Palme’s (Citation2008) dissertation is based on interviews with thirteen individuals from an affluent elite area north of central Stockholm, and it is based on Bourdieu’s theory. The interviewees were very much aware of what was expected of them in terms of behavior and career plans. They would not necessarily go directly into tertiary education after graduating from upper secondary school, and most of them had plans for a gap year. At least until they were twenty-five years old, though, their life would be dominated by education. Both parents and neighbors had elite occupations: doctors, lawyers, civil engineers, and civil servants. The interviewees can be characterized as resourceful individuals with well-developed verbal skills that allowed them to adapt the way they spoke to different circumstances. They greatly valued “culture” and seemed to have a sense of culture that could help them navigate education and careers related to the media, cultural communication, or the arts. Their current abilities not only reflected input from parents, but also from parental networks of neighbors and friends.

Lindblad’s (Citation2016) dissertation focuses on migrant youth. In this case, twenty individuals who had failed to graduate from upper secondary schools, representing different spatial contexts, were selected for interviews. The selected individuals were from residential areas dominated by rental dwellings. Three of the selected areas were characterized by high unemployment, low levels of education, high poverty rates, and high proportions of foreign-born residents.

Few of the interviewees had moved away from the area where they had grown up, and many were still in their twenties, still living with their parents. The interviews indicate that the areas where they lived had a high concentration of migrants, and that the Swedish language was less well represented there. It was also suggested that the environment had not been helpful, and had offered opportunities to become involved in criminal activities, for example.

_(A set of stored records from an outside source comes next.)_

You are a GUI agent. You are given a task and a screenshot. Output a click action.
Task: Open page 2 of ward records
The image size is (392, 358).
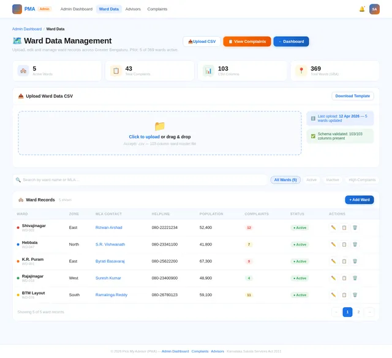click(358, 312)
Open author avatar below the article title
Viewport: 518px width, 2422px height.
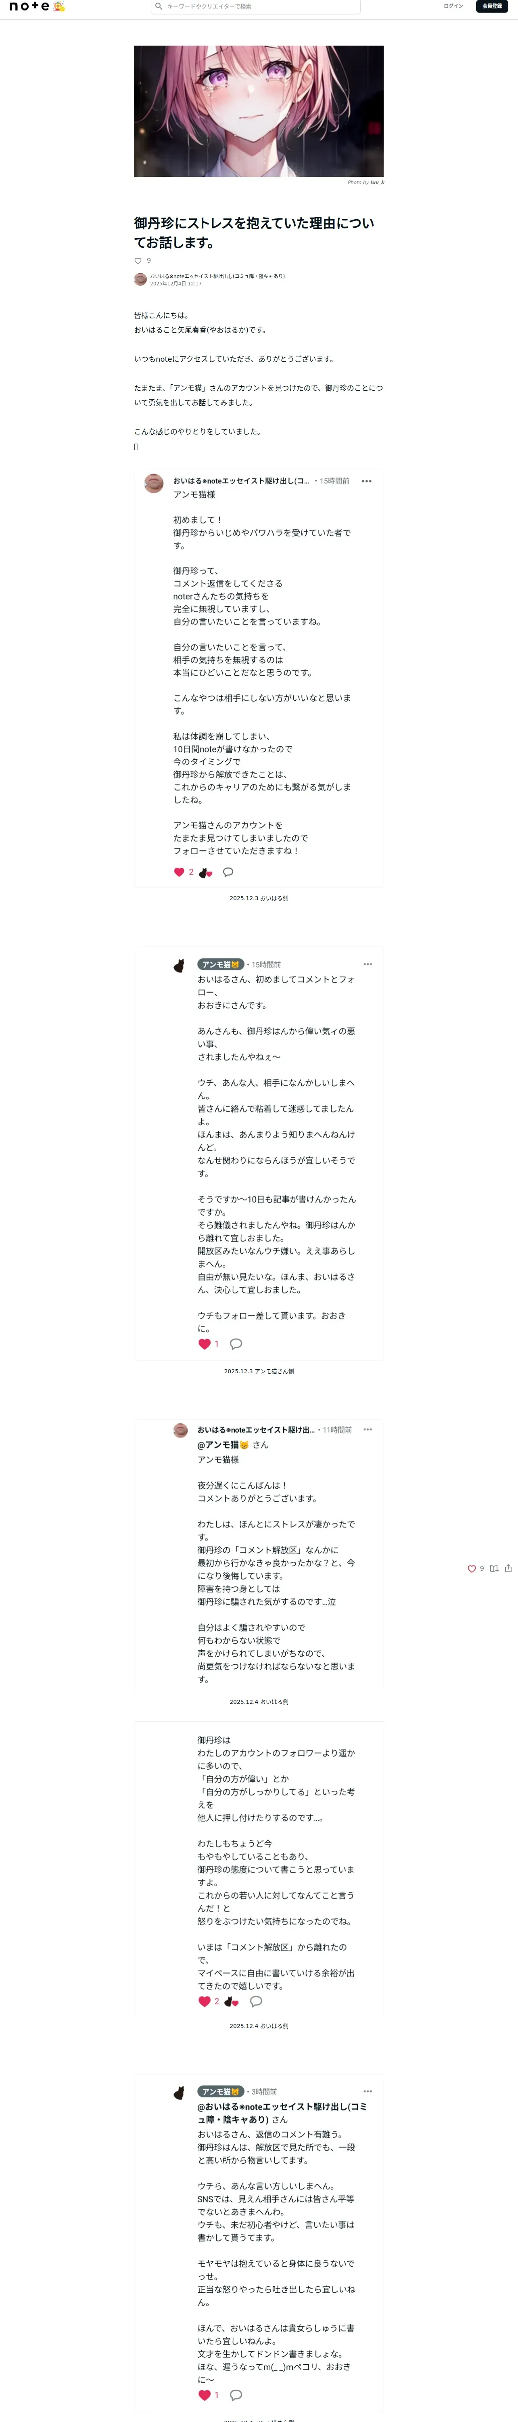[140, 279]
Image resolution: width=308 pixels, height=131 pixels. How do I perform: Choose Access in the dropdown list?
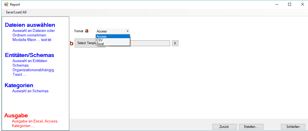coord(113,36)
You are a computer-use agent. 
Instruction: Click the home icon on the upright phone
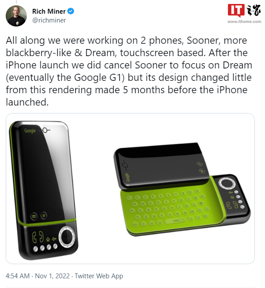(48, 239)
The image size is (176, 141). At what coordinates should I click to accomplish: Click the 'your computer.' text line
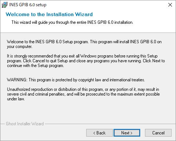click(x=20, y=47)
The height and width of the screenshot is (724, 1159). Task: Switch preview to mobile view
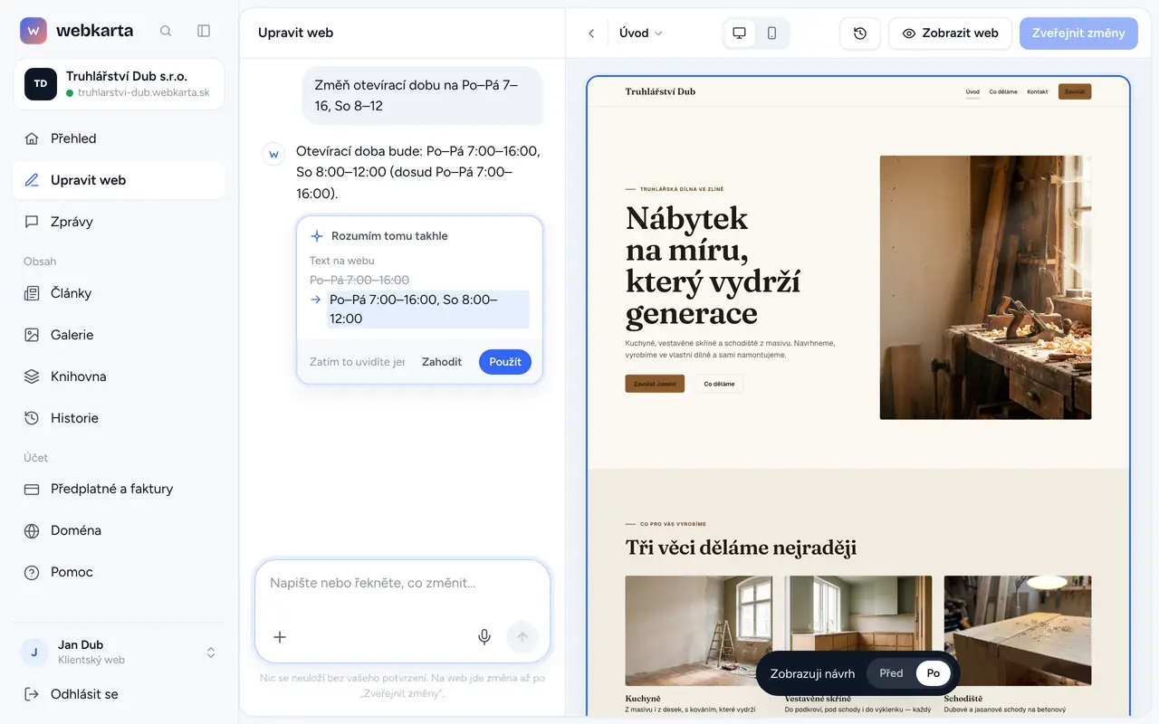pos(771,33)
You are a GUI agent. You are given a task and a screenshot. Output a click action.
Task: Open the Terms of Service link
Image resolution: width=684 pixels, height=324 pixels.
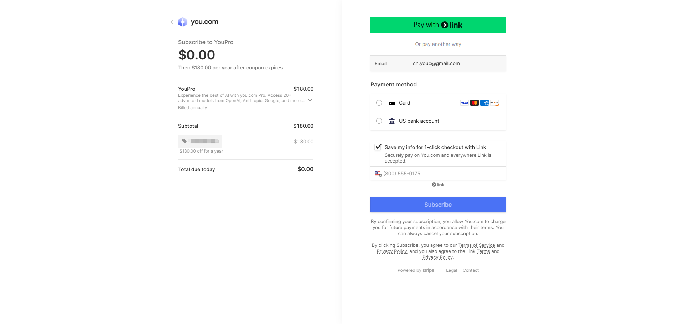(x=477, y=245)
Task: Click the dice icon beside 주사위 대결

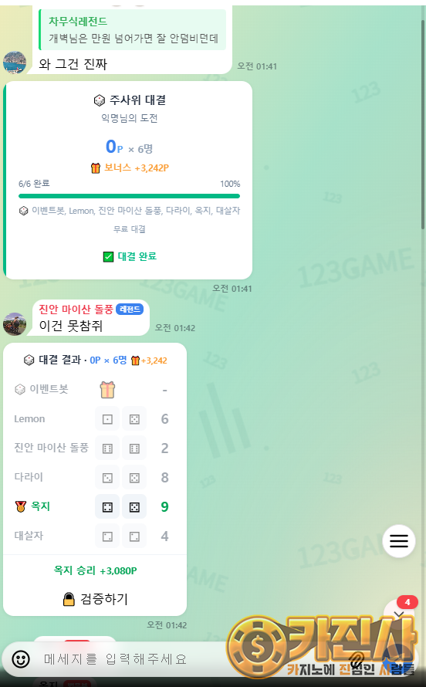Action: [x=100, y=100]
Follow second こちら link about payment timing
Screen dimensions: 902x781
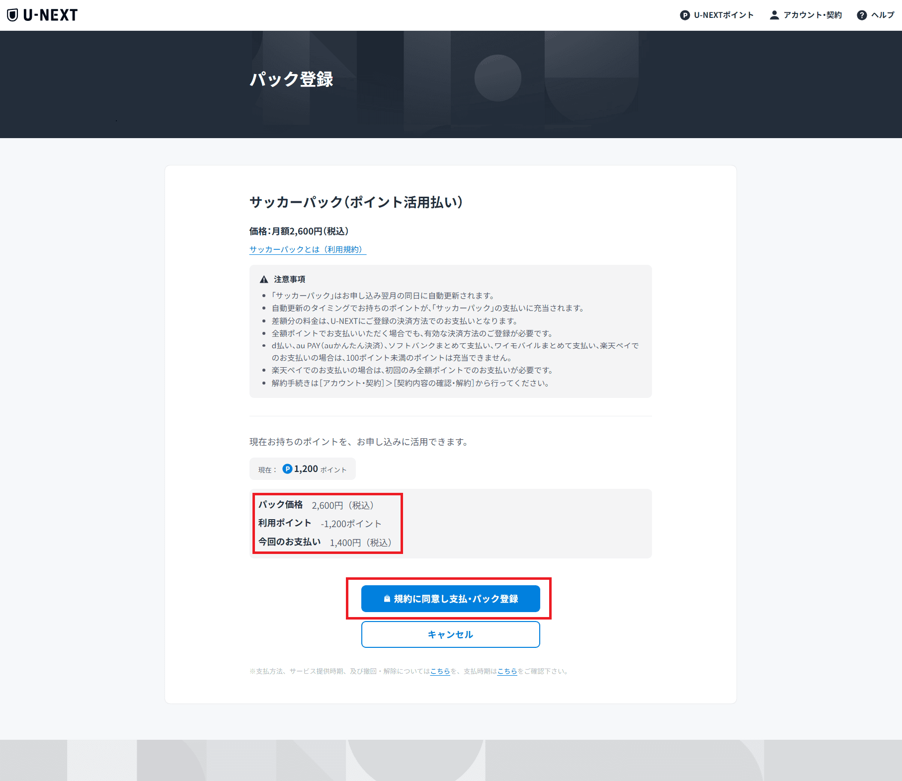click(507, 671)
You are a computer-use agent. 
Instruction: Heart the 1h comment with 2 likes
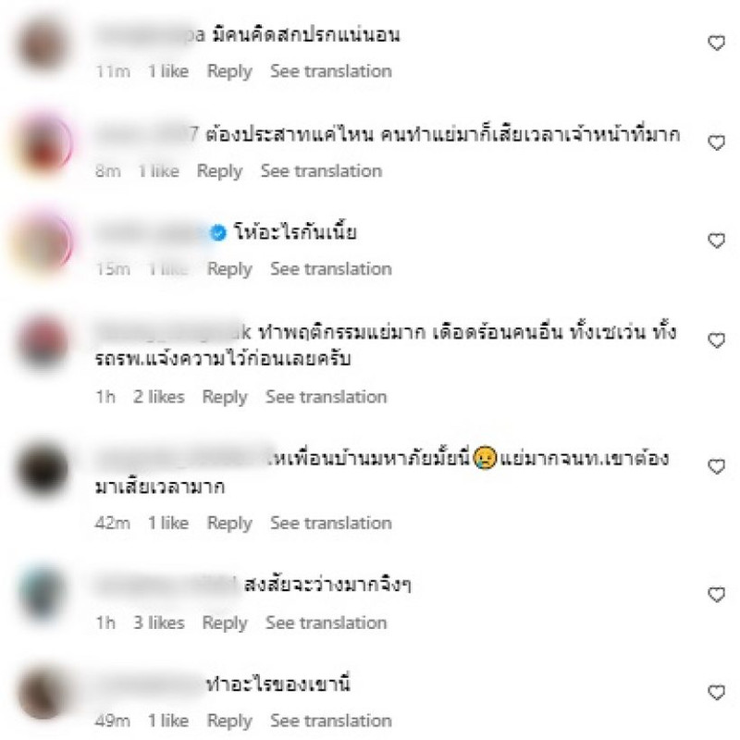click(x=716, y=340)
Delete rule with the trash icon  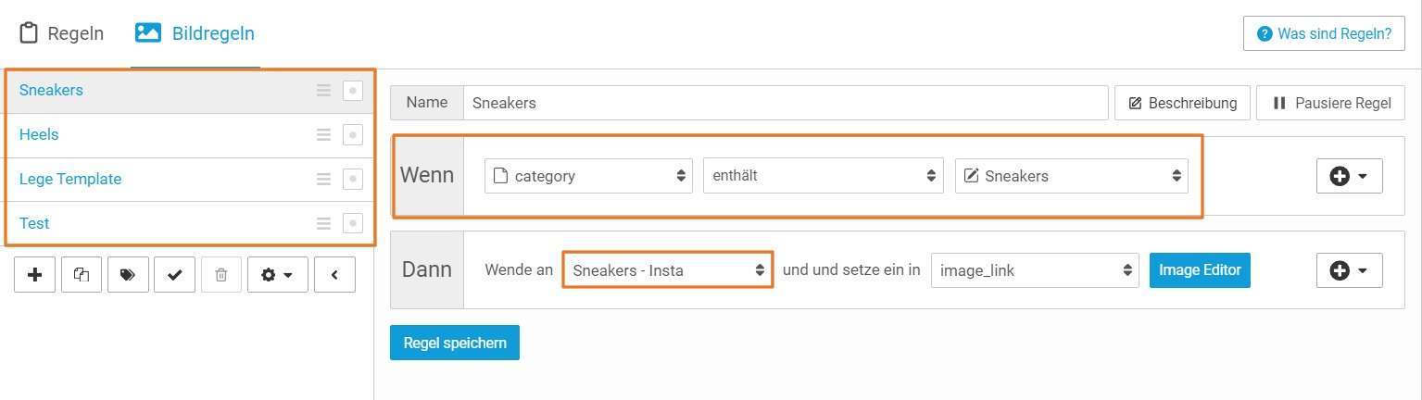[220, 274]
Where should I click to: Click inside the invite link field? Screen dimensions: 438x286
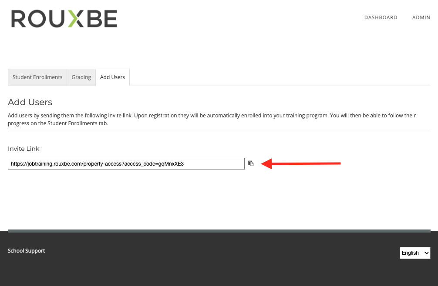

They had had substantial problems establishing themselves in the labor market, and they were also participating in a variety of programs aimed at supplementing their education. In general, they emphasized the important role played by their family, but at the same time family obligations in the form of work can be seen as a factor behind their difficulties in finishing school. An interesting contrast is the group interviewed by Palme. This group was characterized by very clearly laid-out life plans, whereas Lindblad’s interviewees reported that they had difficulties finding their way.

Jonsson’s (Citation2010) dissertation studied more than thirty young people in a small-to medium-sized Swedish city. His theoretical tool is life-mode analysis, originally proposed by (Hojrup Citation1983). Life-mode analysis is a class-based scheme that distinguishes between career-oriented life modes and wage-labor-oriented life modes. Jonsson added a gender dimension: female career-oriented, male career-oriented, male wage-labor-oriented, and female family-oriented life modes. Both female and male career-oriented individuals had higher education as an important goal in life, but differed in how education fit into their life plans. For female career-oriented individuals, it was important to excel at school, whereas male career-oriented individuals in Jonsson’s sample did not strive for the highest grades. Women in this group also expressed less satisfaction than men in terms of the town in which they were living. In addition, men with a wage-labor orientation were comfortable with the place they were living in, and were aiming for a relatively rapid transition to full adulthood, with the acquisition of a single-family home as an important goal in life. For individuals in the female family-oriented life mode, establishing a family stood out as a life project that was at least as important as education was for career-oriented females. Equally, there were strong contrasts between the groups in terms of their geographical orientation and in patterns of social interaction.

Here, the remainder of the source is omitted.